I just nodded, as a fresh wave of nausea flooded my intestines. I was not a friend, not even close. I did not hug her goodbye the last time I saw her, in a way you would hug your friends. Instead, we had a terrible fight about my position in the team. Laurie pointed at me with one of her perfectly shaped acrylic fingernails, accusing me of not contributing to the team spirit. How could I be part of a team that never was one? Laurie, the all-mighty, fresh, mistress-of-all-trades, had accepted no one beside her. Her almost inhuman level of perfection seemed to discourage her surroundings. Nobody had questioned her, she was everybody’s queen with an irrevocable throne above the world that was her castle.

“She is so silent.”

Emma whispered and softly held one of Laurie's pale hands. Laurie had been dressed and draped on the cushions, a bandage around her head, one red bruise under her left eye. Emma seemed to guess my thoughts and questions. “I don’t know why she did not see that van coming.” She turned her face away as two tears had started to roll down her cheeks. The blood in my ears boiled up to a terribly rushing sound.

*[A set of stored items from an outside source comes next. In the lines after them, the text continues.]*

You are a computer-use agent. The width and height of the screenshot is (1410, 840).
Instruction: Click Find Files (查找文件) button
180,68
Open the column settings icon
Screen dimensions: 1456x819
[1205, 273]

“We fought over ridiculous things. She is a good driver. It was my fault.”

Those were the words in my head. My hands on the plastic crispies bag were sweating. I could not tell her.

Emma looked at me again, in an attempt to regain her composure. “I wonder where she is now. Can there be another place we do not see?” She wiped her cheeks with the back of her left hand.
I shook my head, helplessly confronted by the things I should confess and my real actions. “I am sorry, but I need to go”. I got up, left the crispies on Laurie’s bedsheet and headed for the door.

“I can understand how hard this is for you.”

Emma’s words hit me like a cannonball. I walked out of the room into the inevitable light of day.